Tragic Jungle (2020)

Regie: Yulene Olaizola
Original-Titel: Selva trágica
Erscheinungsjahr: 2020
Genre: Drama
IMDB-Link: Selva trágica


Der letzte Viennale-Film in diesem Jahr, und ich hätte mir keinen besseren Film dafür aussuchen können als „Tragic Jungle“ von Yulene Olaizola, entführt dieser doch in eine fremde, mysteriöse Welt, die man vorrangig auf Filmfestivals abseits des Mainstreams kennenlernen kann. Der Dschungel ist dicht und voller Gefahren. Vor allem für Agnes (Indira Rubie Andrewin), die gerade noch dem britischen Großgrundbesitzer entkommen ist, der sie heiraten wollte und nach der Abweisung nun Jagd auf sie macht.
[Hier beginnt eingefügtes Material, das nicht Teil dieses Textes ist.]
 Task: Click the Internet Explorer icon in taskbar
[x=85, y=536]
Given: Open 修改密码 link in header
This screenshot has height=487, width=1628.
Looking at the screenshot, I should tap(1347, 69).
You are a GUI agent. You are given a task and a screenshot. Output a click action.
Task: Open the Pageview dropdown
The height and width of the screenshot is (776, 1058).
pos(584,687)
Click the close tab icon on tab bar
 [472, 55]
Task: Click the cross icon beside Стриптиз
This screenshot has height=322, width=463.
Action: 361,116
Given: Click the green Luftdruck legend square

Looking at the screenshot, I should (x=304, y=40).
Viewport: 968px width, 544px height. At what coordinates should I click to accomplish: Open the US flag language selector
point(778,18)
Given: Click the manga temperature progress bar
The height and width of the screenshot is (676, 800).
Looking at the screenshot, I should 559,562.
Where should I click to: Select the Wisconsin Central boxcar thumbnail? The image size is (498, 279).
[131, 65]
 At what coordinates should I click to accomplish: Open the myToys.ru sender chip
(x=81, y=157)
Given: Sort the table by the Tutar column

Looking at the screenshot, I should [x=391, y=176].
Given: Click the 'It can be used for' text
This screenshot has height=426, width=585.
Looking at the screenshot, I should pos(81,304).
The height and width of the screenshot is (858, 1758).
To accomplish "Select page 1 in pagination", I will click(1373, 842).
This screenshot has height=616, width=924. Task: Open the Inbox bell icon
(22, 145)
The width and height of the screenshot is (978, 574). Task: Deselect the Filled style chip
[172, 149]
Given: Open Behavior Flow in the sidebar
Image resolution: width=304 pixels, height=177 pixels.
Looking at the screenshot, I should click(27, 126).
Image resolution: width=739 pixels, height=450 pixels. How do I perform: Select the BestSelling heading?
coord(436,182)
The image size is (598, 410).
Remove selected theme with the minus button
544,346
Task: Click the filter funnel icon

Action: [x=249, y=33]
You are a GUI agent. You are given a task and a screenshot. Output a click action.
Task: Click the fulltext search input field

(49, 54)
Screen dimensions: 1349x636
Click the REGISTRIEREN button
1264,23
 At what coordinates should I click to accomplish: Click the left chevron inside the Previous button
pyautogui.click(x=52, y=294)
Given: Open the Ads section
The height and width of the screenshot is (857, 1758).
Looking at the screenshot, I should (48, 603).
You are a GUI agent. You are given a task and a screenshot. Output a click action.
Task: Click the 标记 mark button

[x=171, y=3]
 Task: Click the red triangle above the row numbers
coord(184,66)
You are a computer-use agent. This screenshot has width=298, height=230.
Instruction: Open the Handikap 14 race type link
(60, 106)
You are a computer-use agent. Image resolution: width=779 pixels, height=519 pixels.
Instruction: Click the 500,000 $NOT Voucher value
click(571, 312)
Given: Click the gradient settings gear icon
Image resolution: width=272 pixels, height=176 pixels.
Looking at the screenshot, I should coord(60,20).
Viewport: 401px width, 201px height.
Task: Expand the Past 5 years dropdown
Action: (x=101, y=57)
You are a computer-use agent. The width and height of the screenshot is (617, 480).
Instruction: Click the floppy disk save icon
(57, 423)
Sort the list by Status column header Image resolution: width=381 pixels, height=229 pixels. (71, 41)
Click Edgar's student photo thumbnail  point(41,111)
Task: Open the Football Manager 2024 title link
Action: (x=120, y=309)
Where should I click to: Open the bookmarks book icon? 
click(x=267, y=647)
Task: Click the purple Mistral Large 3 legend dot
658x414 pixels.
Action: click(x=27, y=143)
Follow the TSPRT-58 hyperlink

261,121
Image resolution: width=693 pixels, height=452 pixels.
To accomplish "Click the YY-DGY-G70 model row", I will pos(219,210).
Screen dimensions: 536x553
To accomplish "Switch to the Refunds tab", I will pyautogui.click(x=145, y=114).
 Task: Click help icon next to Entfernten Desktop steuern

Verletzt wird sie von spanischen und mexikanischen Arbeitern gefunden, die durch die Ernte und den Verkauf von Kautschuk den großen Reibach machen möchten. Es sind die 1920er Jahre im Dschungel von Mexiko, das Leben ist hart und entbehrlich. Das Auftauchen der jungen und attraktiven Frau bringt die Dynamik im Camp der Arbeiter gehörig durcheinander. Doch bald stellt sich die Frage: Wer oder was ist die eigentliche Bedrohung hier? „Tragic Jungle“ ist ein Spiel mit Mythen, mit menschlichen Abgründen, Begehrlichkeiten, Fantasien und Träumen und der Suche nach Reichtum, die alles Andere zu überschatten droht. Ein sinnlicher Film, indem der Dschungel so undurchdringlich ist wie Agnes‘ Miene. Yulene Olaizola würzt den Film mit einer gehörigen Portion Spannung, die in dem fremdartigen Setting gut zur Geltung kommt. Das sind die Filme, für die sich Kino wirklich lohnt, ermöglicht die große Leinwand schließlich das komplette Eintauchen in eine Welt voller Magie und Rätsel. Dass der Film mit dem Jurypreis der Standard-Publikumsjury ausgezeichnet wurde, ist gut nachvollziehbar und verdient.